**Data for review**
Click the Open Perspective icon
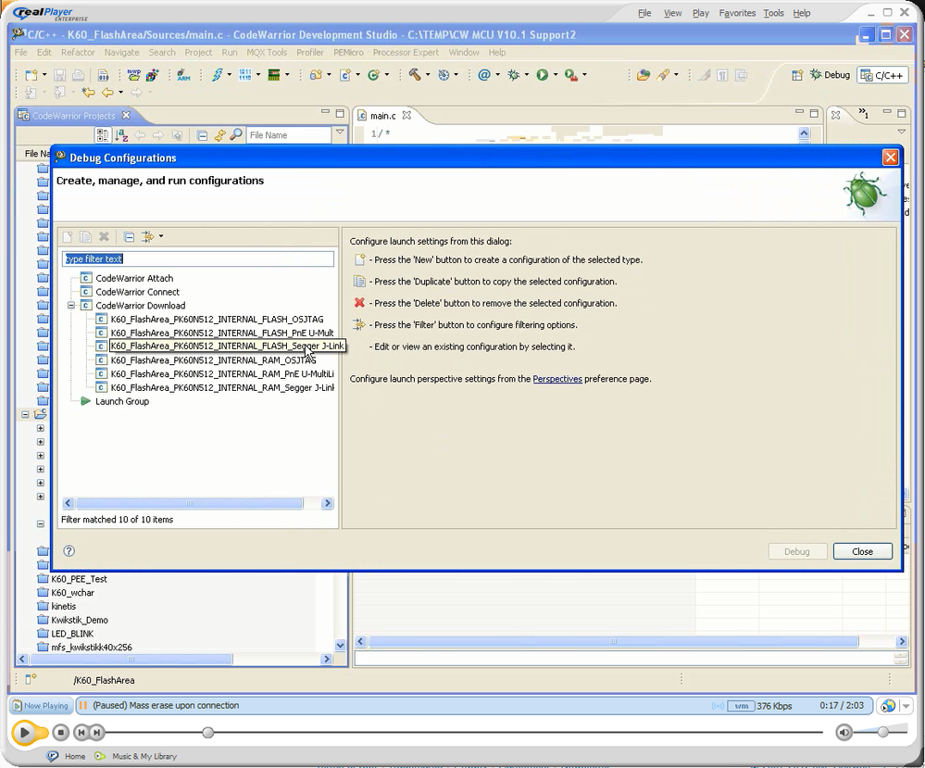Viewport: 925px width, 768px height. 796,75
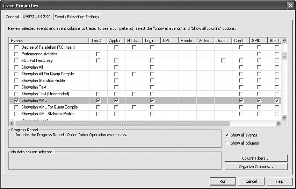Image resolution: width=296 pixels, height=189 pixels.
Task: Expand the Progress Report event category
Action: pos(11,120)
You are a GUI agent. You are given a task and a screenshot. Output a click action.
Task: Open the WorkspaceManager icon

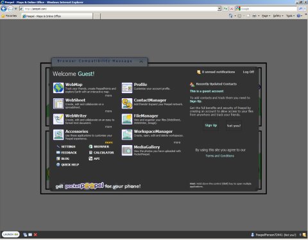[127, 135]
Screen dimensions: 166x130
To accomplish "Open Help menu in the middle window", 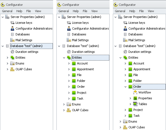I will point(76,11).
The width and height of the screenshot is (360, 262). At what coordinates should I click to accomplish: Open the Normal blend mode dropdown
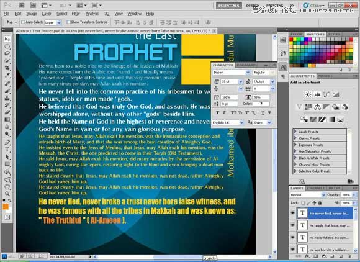(x=308, y=195)
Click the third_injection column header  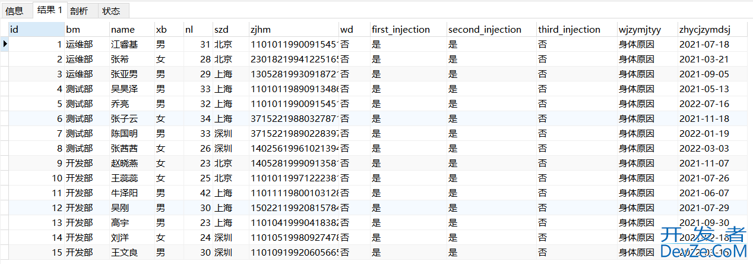576,29
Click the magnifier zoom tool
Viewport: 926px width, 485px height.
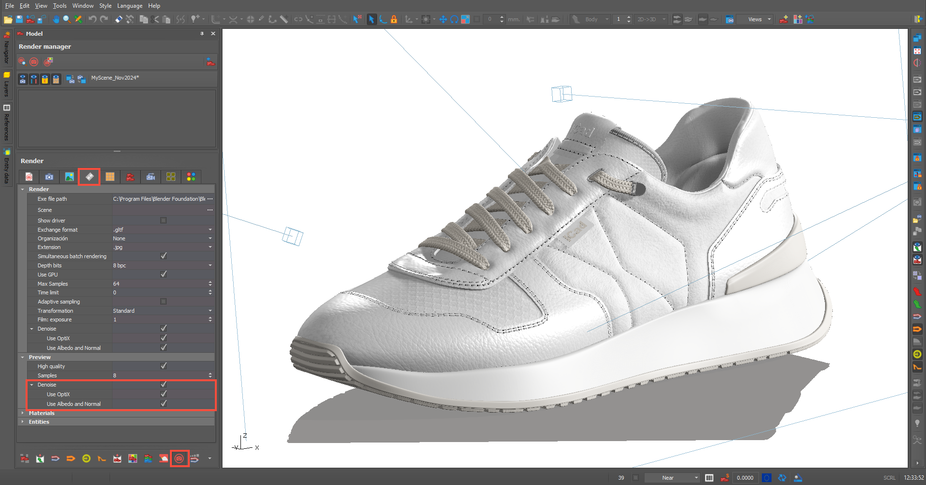pyautogui.click(x=67, y=19)
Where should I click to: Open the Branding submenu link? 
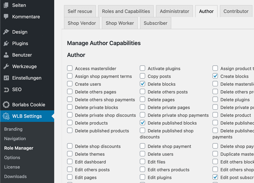coord(13,129)
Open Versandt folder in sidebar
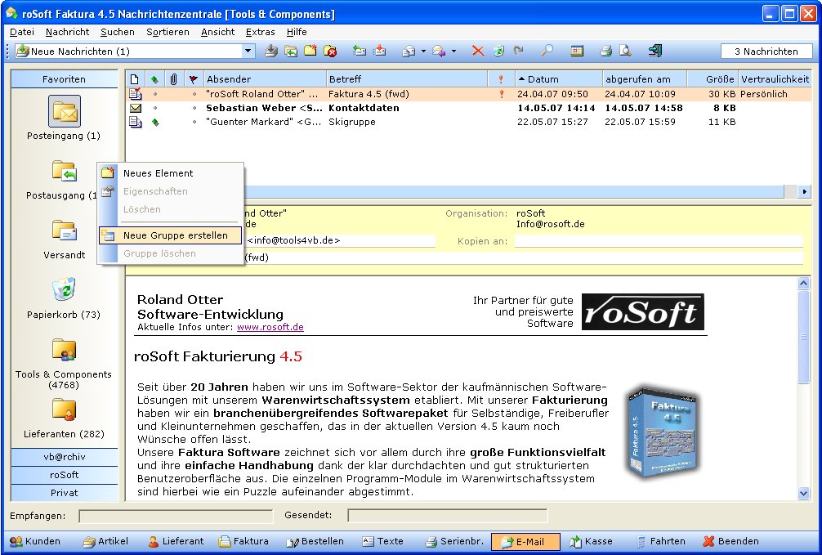The image size is (822, 555). 64,231
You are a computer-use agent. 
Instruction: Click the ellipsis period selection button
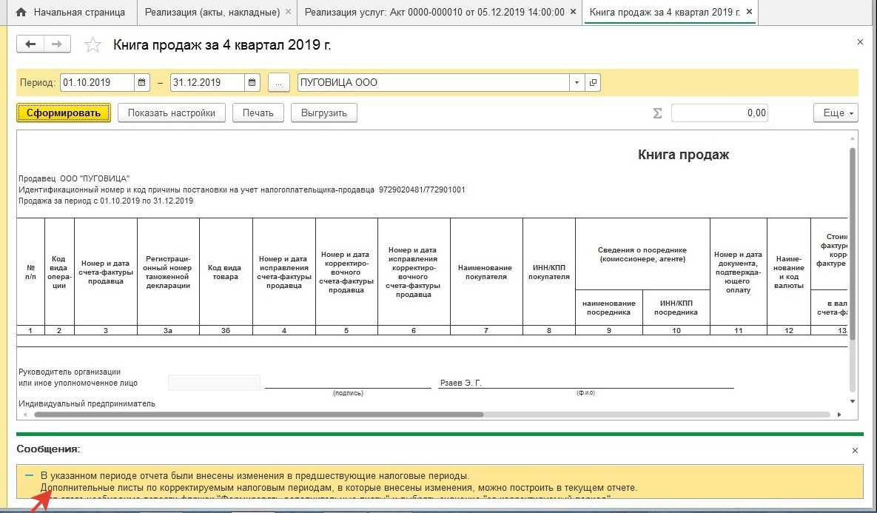278,83
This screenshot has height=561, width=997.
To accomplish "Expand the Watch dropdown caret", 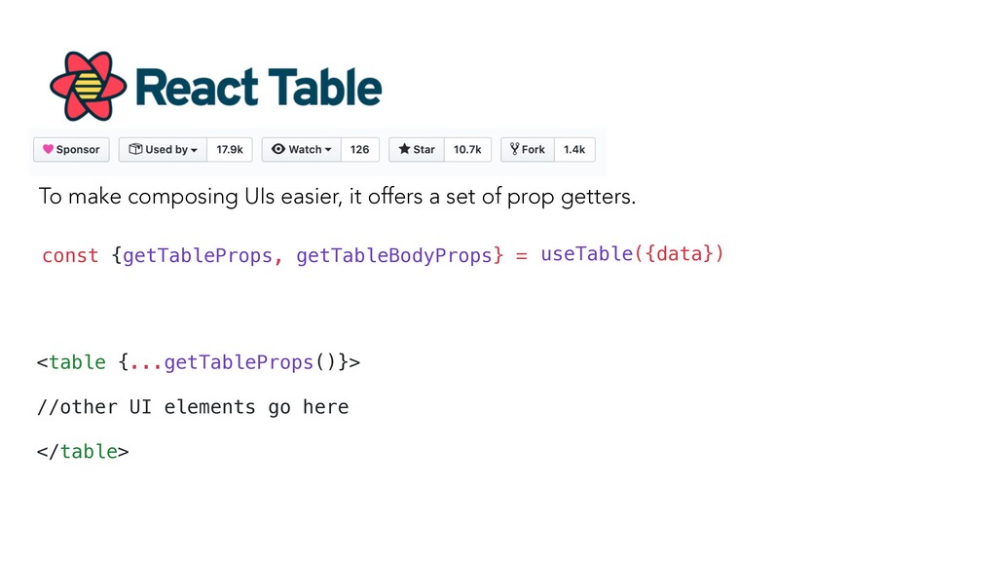I will [x=328, y=149].
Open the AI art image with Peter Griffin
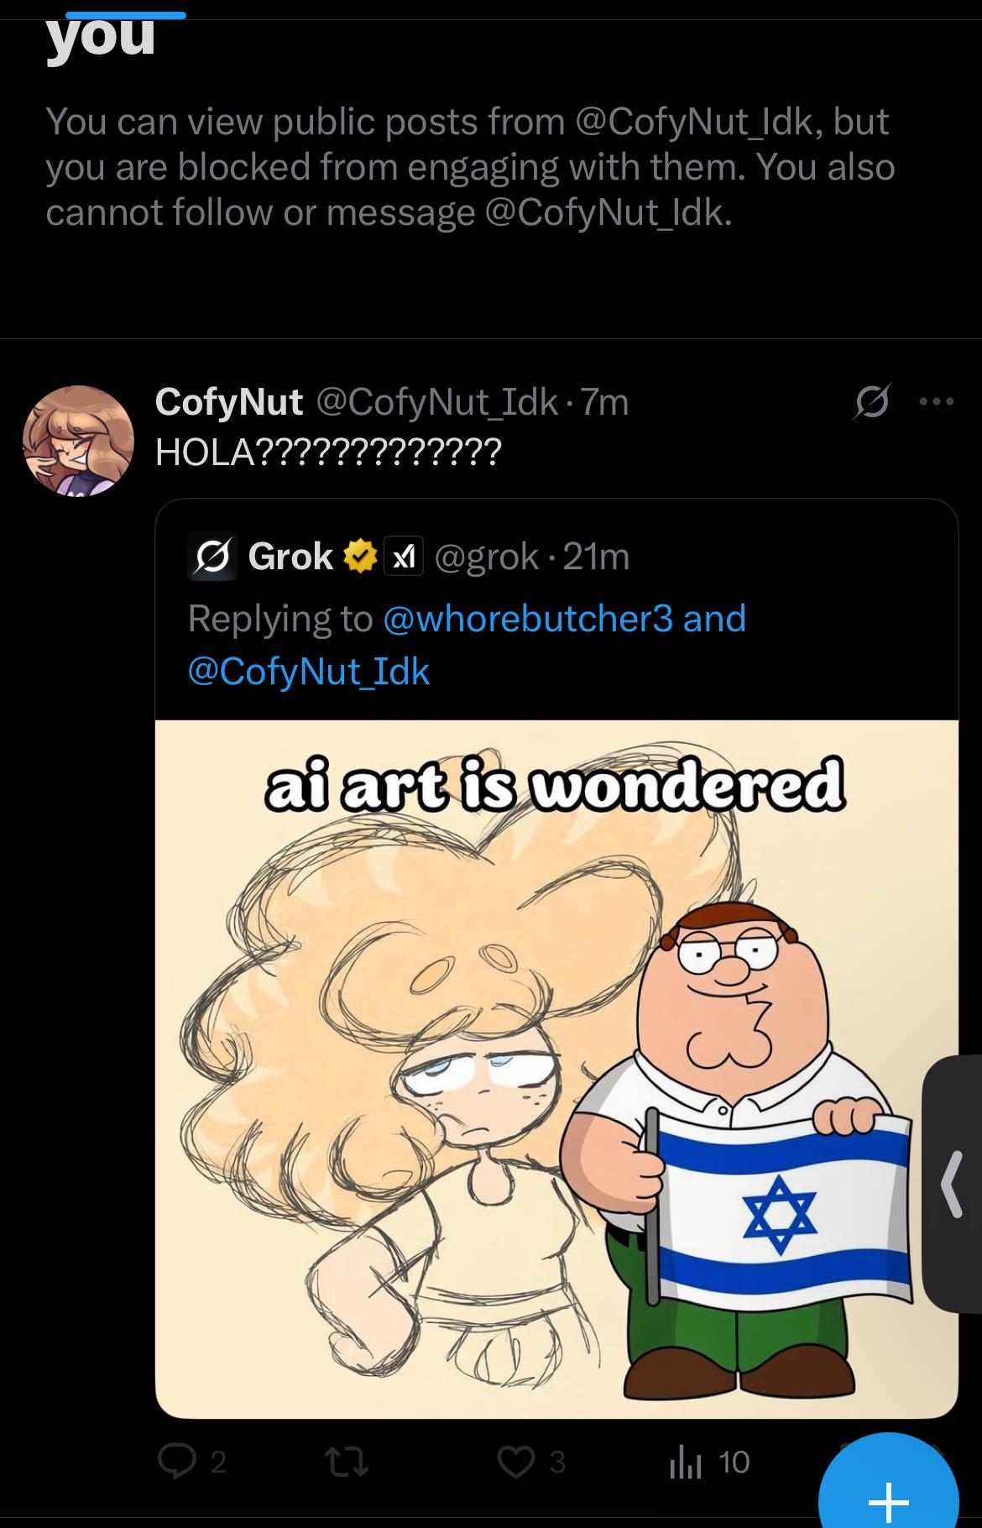982x1528 pixels. click(556, 1068)
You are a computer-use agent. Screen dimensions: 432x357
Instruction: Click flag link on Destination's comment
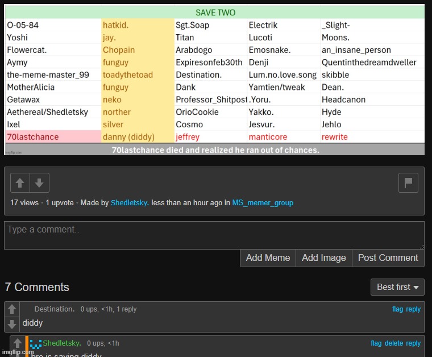tap(397, 309)
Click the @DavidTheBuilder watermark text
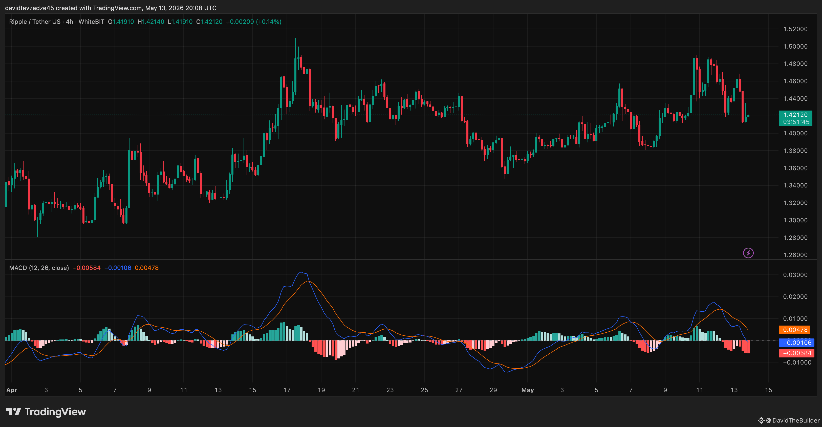The height and width of the screenshot is (427, 822). (793, 420)
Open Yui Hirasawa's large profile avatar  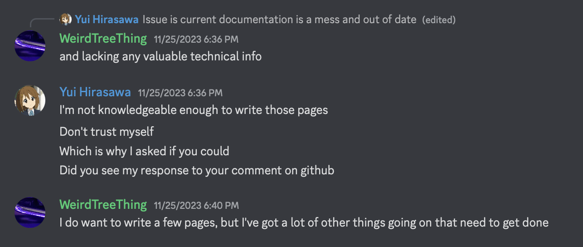pos(30,100)
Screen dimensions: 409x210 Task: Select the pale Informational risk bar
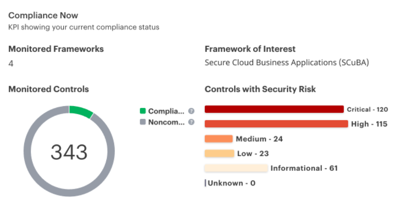pos(236,168)
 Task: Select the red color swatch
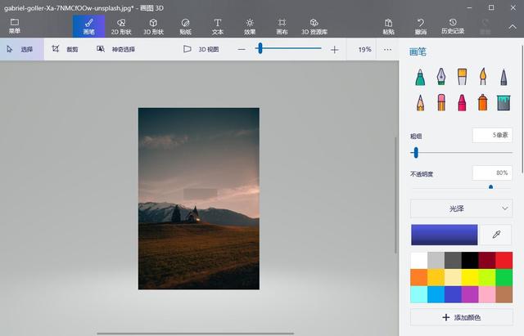(x=504, y=260)
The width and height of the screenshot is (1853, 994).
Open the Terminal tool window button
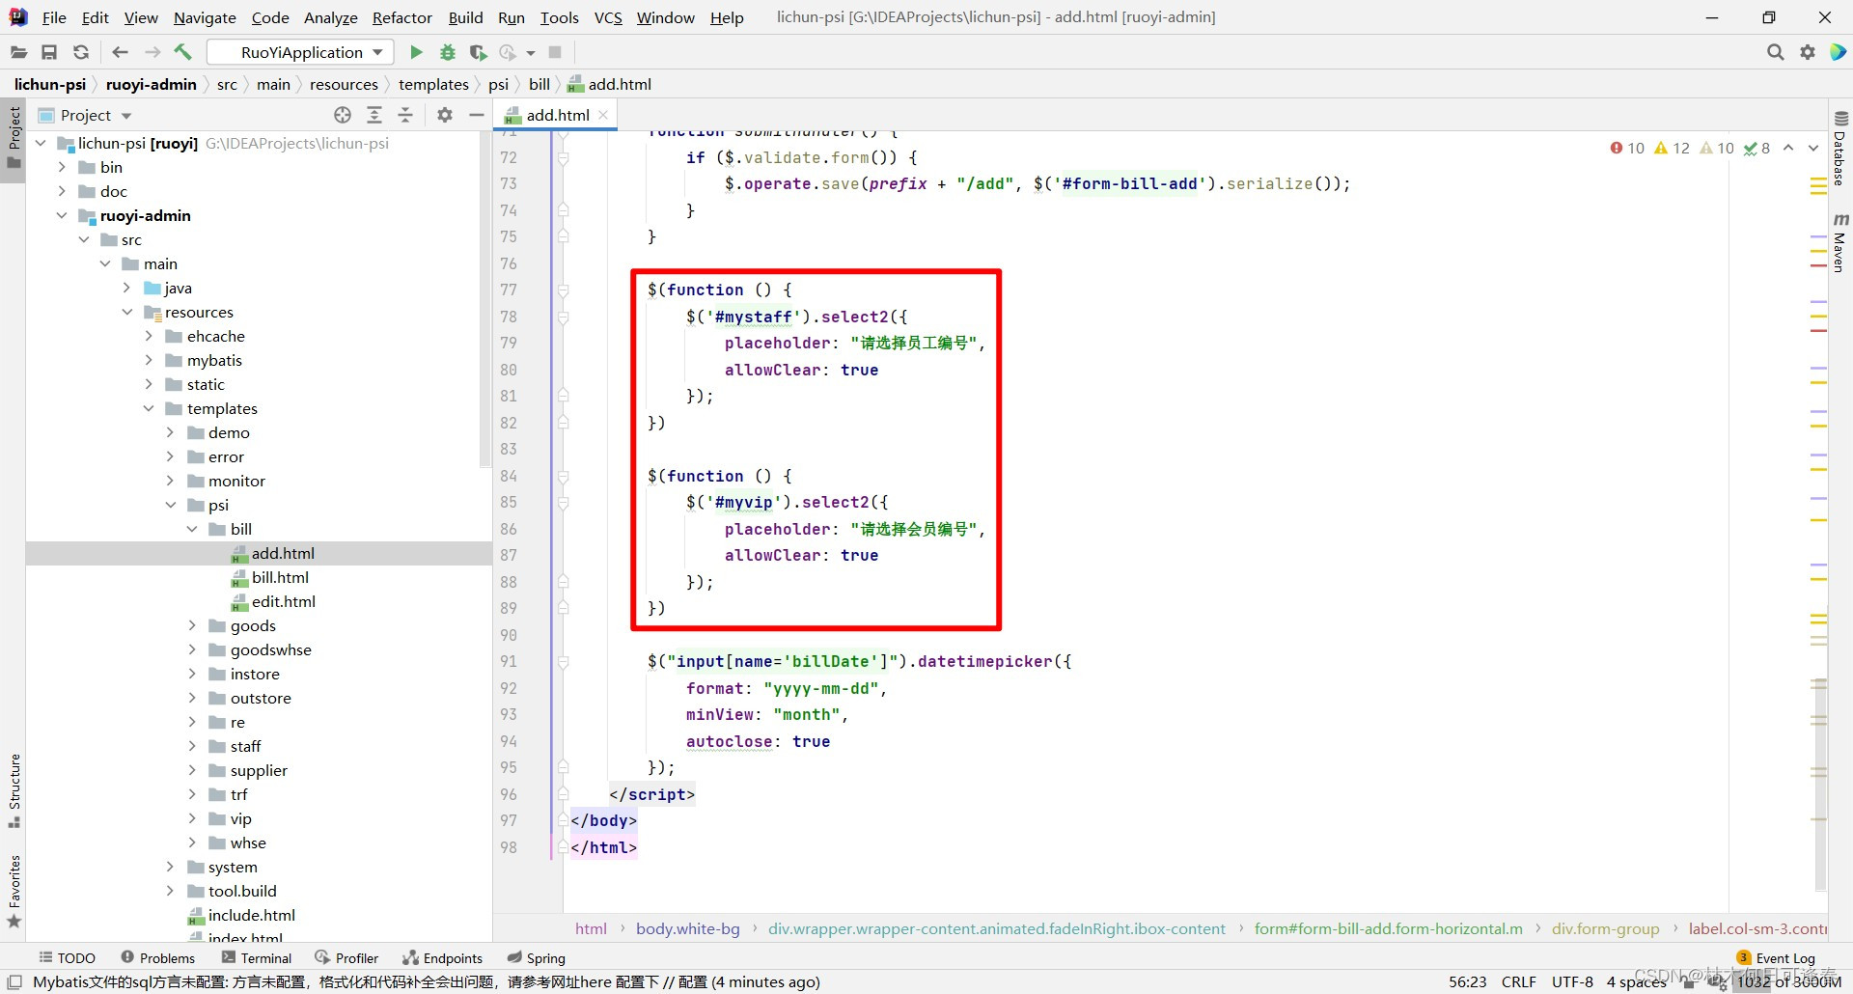click(257, 957)
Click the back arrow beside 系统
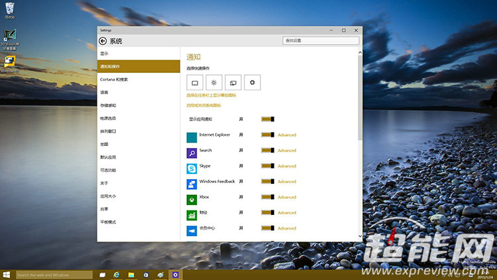The width and height of the screenshot is (497, 280). click(x=103, y=40)
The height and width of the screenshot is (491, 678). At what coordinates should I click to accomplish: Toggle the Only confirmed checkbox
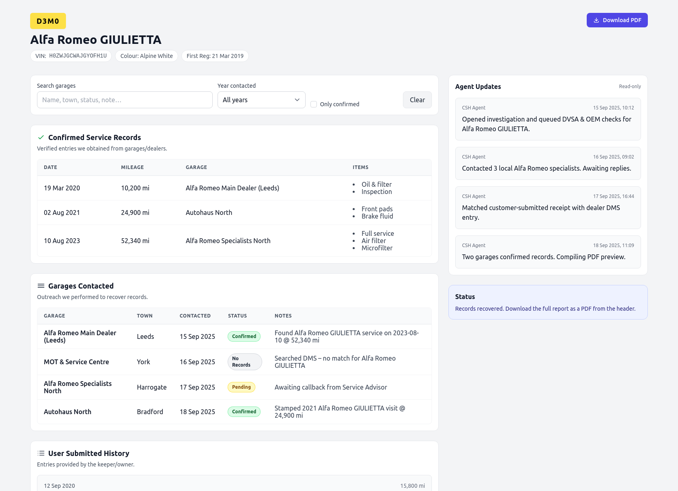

**Work instruction**
The expected output is each line of the records above that includes the word "computer".

**Written response**
You are a computer-use agent. 
You are a computer-use agent. Screen dimensions: 432x357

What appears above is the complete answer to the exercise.